「オトシモノ」☆☆
監督:古澤健
脚本:古澤健 田中江里夏
出演:沢尻エリカ 若槻千夏 小栗旬 杉本彩 板尾創路 浅田美代子
駅で定期券を拾った人たちがその後失踪する事件が頻発していた。奈々の妹範子も、定期券を拾った翌日姿を消す。香苗は男友達からもらったブレスレッドをつけていたがそれが外れなくなり、それ以来不吉な人影を目にするようになる。電車の運転手久我はトンネルを走行中に変死体を発見して電車を止めるが外に出ると何もないということが繰り返し起きていた。奈々たちは定期券の落とし主が青沼八重子という名で、かつて事故に巻き込まれているらしきことを知る。
もう最近はホラー映画といえども怖さを求めているわけではなく、その手段としての呪いのマジックの仕組み、恨みや呪いを降りかける対象に辻褄が合っているかといったルールみたいなもの、そして何よりを怨念や呪いのそもそもの理由なんかを重点的に見ている自分がいます。それがホラー映画の鑑賞法としては正しいのかというときっと正しくはないのかもということも分かっているんですが、それでも手段に統一性のない不可思議現象を繰り返すだけのおちゃらけマジシャンが大暴れするような映画だとやっぱりつまらないな、とこういう映画を観るとまた思ってしまうわけなのでした。
怨念にも信念がないといけないのだ。
殺したいのなら定期券を手にした瞬間に殺してしまえ。さらいたいのでもそう。すぐさらえばいいのに。単に脅かしたいだけ? 誰を? 観客か?

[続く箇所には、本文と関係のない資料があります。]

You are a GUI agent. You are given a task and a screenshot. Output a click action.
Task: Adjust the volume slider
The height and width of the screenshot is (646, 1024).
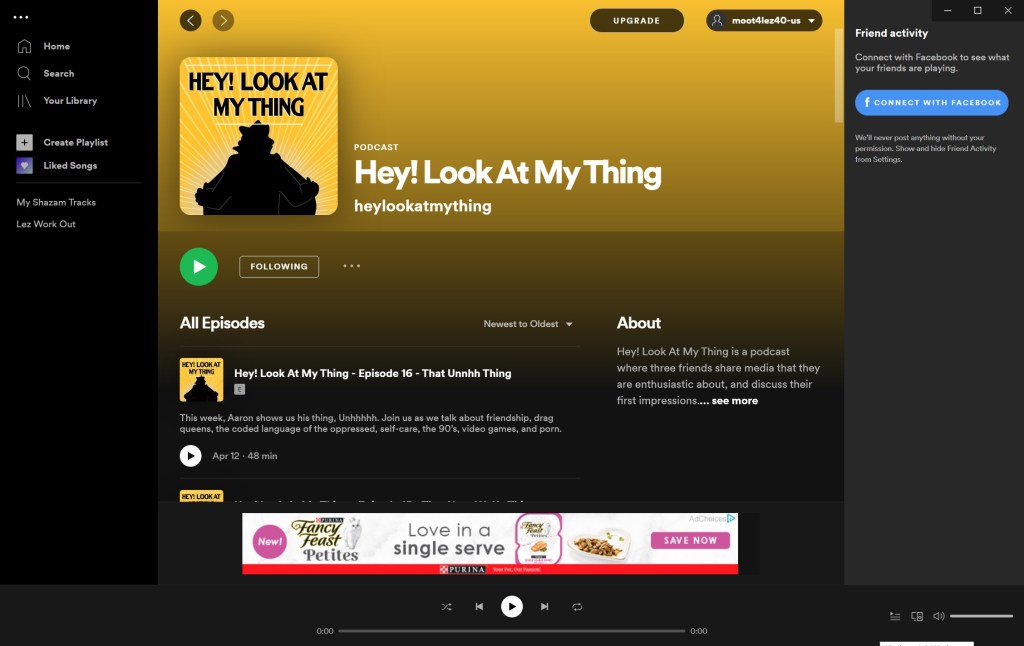point(982,616)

一旦さらわれたら人間じゃなくなっているような描写があるのに、人によってはきちんと人間に戻って帰ってきてしまうのは何故? そもそも何故定期券? 何故ブレスレッド? 事故からずいぶん経っているようだけど何故今? あれだけたくさんいなくなっているに、妹だけビデオに写っていたりしたのは何故? 吉沢秋絵が出てきて「なぜ?の嵐」を歌い出すこと必至。(笑)

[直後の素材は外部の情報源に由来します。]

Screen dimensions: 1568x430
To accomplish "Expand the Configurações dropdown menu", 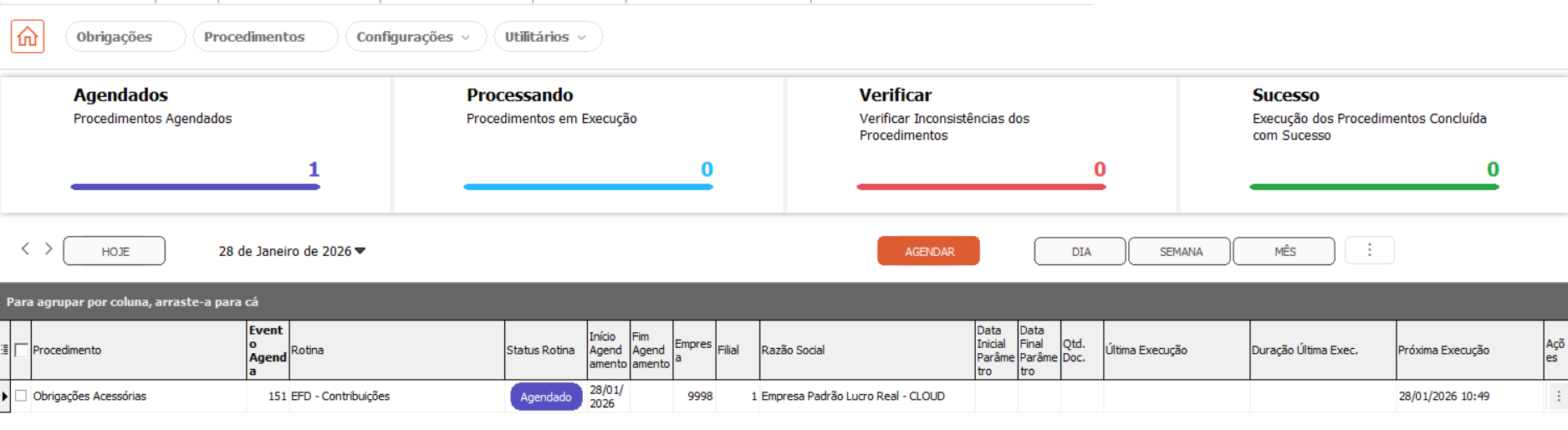I will click(415, 37).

ワケわからない存在が引き起こすことだからワケわかんなくてもいいってことなのかね。なんでもありか。でも最初からそういう自由度が高い設定だと、観客も「絶対助かる方法がある」と最初から分かってしまうんだよね。だから怖くない。ルールがきっちり示されていて、そこにはまってしまったらもう助からないという設定だと観客も必死で助かる方法を模索せざるを得ないので怖いんだよね。だからこういういろんなことがいろんな形で起こるホラーはあまり怖くなくつまらないのだ。
沢尻エリカさんは出すぎなので仕事を選ぶように。(笑) 若槻千夏さんは「タッチ」でもよかったけど、妙に演技の質が僕好み。このまま伸びて欲しいな。
しかし続編作るつもり? 最後にベンチで微笑んでいたあの人が次の恐怖を引き起こすというのなら可。あとはもういいよ。